Solitude morale, horaires irréguliers, empiètement du travail sur la vie privée, tâches administratives de plus en plus contraignantes, attentes voire exigences des patients en hausse, relève insuffisante et gestion hospitalière par des économistes: les médecins sont attaqués de toutes parts. «La souffrance des médecins est en augmentation depuis vingt à trente ans, car tout le système de santé est mis sous pression pour des raisons économico-politiques», déclare la doctoresse Carole Weil-Franck, membre de la direction nationale du réseau de soutien réservé aux médecins ReMed1.

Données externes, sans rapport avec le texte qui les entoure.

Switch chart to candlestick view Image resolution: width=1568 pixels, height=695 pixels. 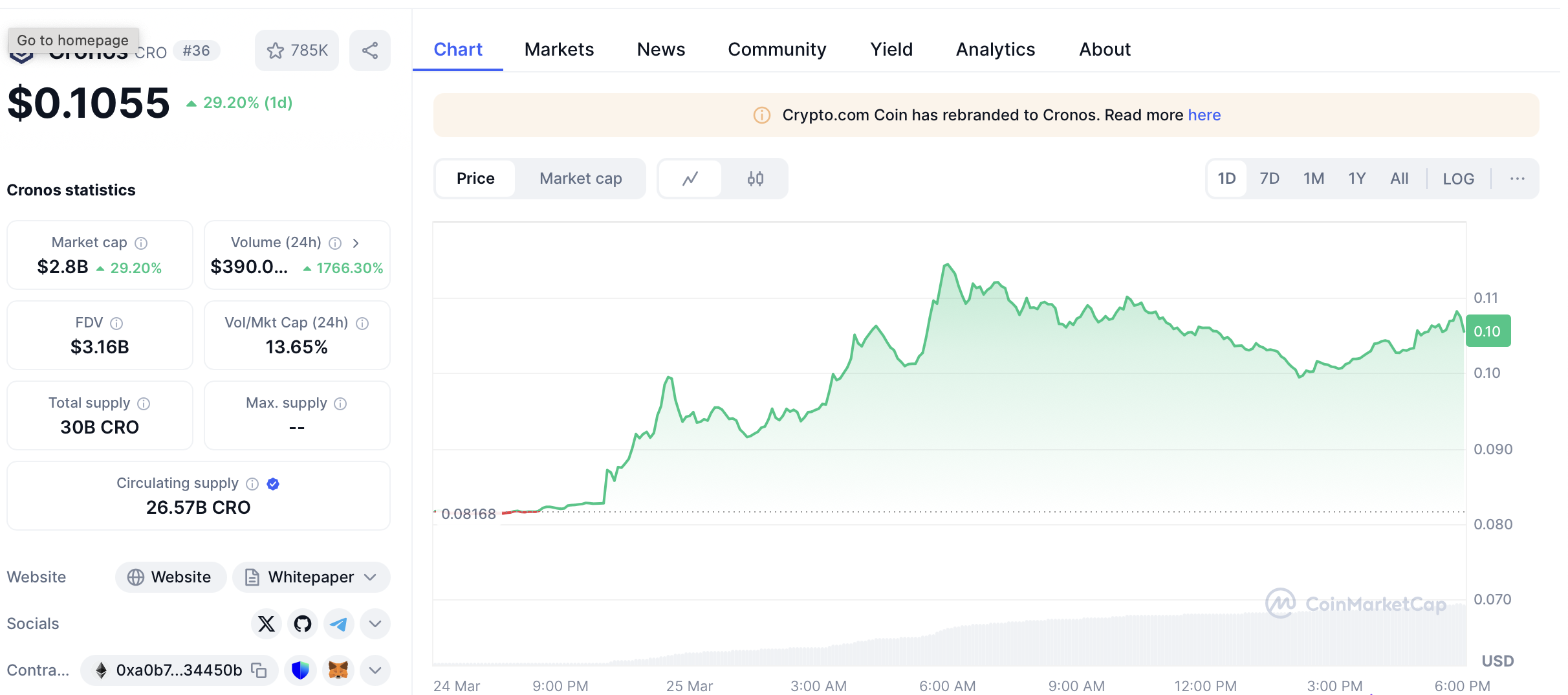(x=755, y=179)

Les statistiques de ReMed montrent une augmentation régulière des demandes d’aide, avec actuellement environ 250 médecins par année appelant au secours, contre 170 avant la pandémie de coronavirus et seulement 83 en 2012. Sur le nombre total, 30% de médecins sont actifs en Suisse romande. Il convient de souligner que ce sont en majorité des médecins hospitaliers (60% des appels) qui sollicitent ce réseau d’aide, qui fait un peu penser à la ligne téléphonique de La Main Tendue pour la population générale. «Enfin, quelqu’un m’a écouté», titrait en 2020 le Bulletin des médecins suisses pour présenter ReMed à ses lecteurs.

Lancé tout d’abord dans les cantons de Neuchâtel et de Thurgovie en 2007, ReMed a été étendu à l’ensemble du pays en 2010, avec pour mission de «maintenir la capacité fonctionnelle du médecin, de garantir la sécurité des patients et de promouvoir la qualité des soins». Affilié à la Fédération des médecins suisses (FMH), mais indépendant, ce réseau procure au médecin en difficulté d’obtenir une aide confidentielle et personnalisée dans un laps de temps de 72 heures, en face-à-face ou à distance. Il permet également à ses proches de demander des conseils, avec la garantie qu’aucune démarche ne sera entreprise sans l’accord du principal intéressé. ReMed propose aussi un mentoring et des groupes de parole.

Dans la profession, on tire la sonnette d’alarme depuis longtemps. Depuis 2015, le Bulletin des médecins suisses publie au moins pratiquement chaque année un à deux articles tels que «Moi, médecin, 30 ans, en crise», «Redevenir généraliste après une grave crise existentielle», «Une grande solitude», «Médecin-chef sous pression», ou «Burn-out dans la profession médicale». Selon certains sondages, la moitié des praticiens suisses ont déjà songé à quitter leur profession. Interrogée sur le degré d’inquiétude que lui inspire la situation actuelle pour l’avenir des professions médicales, Carole Weil-Franck répond qu’il est très élevé. «Il me semble qu’il y a malheureusement peu d’espoir, aussi bien dans l’immédiat que dans un futur proche, si la gestion du système de santé ne change pas.»